Das Wichtigste über die Nachteile von Stevia: Wie viel Stevia gilt heute als sicher? Die sichere Stevioldosis wird in einer Kommission von Experten der FAO und der WHO mit 4mg/kg des Körpergewichts pro Tag erfasst. Eine Person mit einem Gewicht von 80 kg könnte 320 mg STEVILÄTZE verbrauchen.

Dabei ist jedoch zu beachten, dass die langfristigen Auswirkungen des Stevia-Konsums offensichtlich noch nicht untersucht wurden. Ist Stevia ein guter Zuckerersatz? Inwieweit Stevia den konventionellen Rohrzucker als Süßungsmittel ersetzen wird, ist derzeit noch recht fragwürdig. Die neue Süßung hat sicher einige wertvolle Vorzüge, aber die Praxis war bisher schwierig.

Stevia beispielsweise verbraucht bei gleicher Süße wesentlich weniger Rohstoffe. Vor allem bei Kuchen- und Schokoladenrezepturen trägt der Rest des Zuckers jedoch einen Teil des Inhalts mit sich. Beispielsweise müssen die Rezepturen manchmal stark geändert werden, um gute Gemische zu erhalten. Allerdings kann nicht ausgeschlossen werden, dass für diese Probleme eine Lösung gesucht wird und Stevia in einigen Gebieten den konventionellen Rohrzucker ersetzt.

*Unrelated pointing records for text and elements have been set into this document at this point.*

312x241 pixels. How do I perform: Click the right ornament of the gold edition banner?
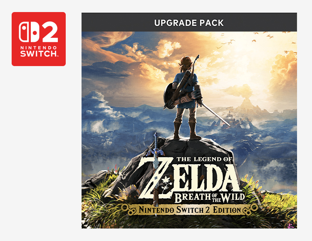click(251, 209)
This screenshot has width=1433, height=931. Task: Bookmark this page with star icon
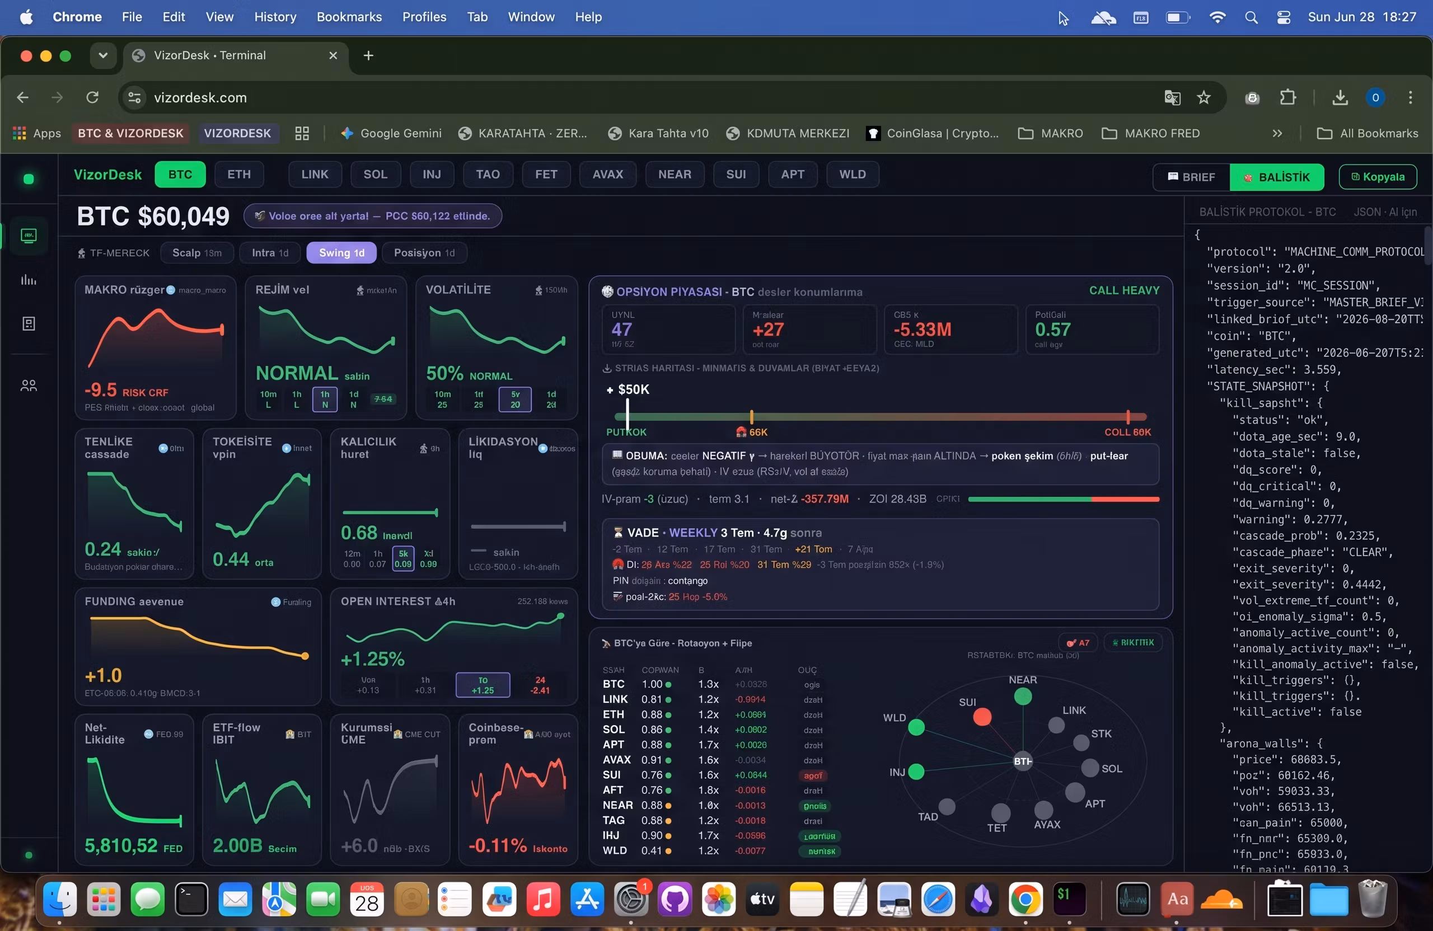click(1203, 97)
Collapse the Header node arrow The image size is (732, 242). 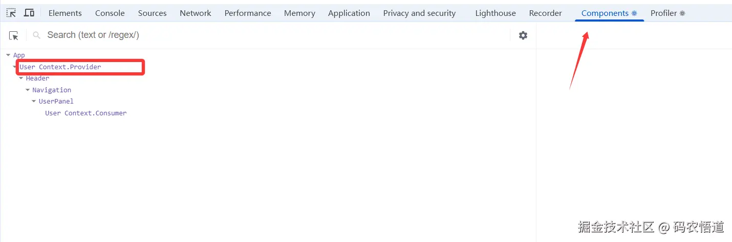coord(21,78)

Bei Stevia handelt es sich um eine Mischung von Substanzen aus der Stevia-Pflanze (Stevia rebaudiana), die eine wesentlich bessere Süße erzielen kann als konventioneller Süsszucker. Der bittere Ton sowie mögliche gesundheitliche Gefahren, die noch nicht geklärt sind, sind Probleme, die es der Stevia-Pflanze erschweren dürften, als beliebtester Süßstoff die Zuckerzufuhr zu überholen.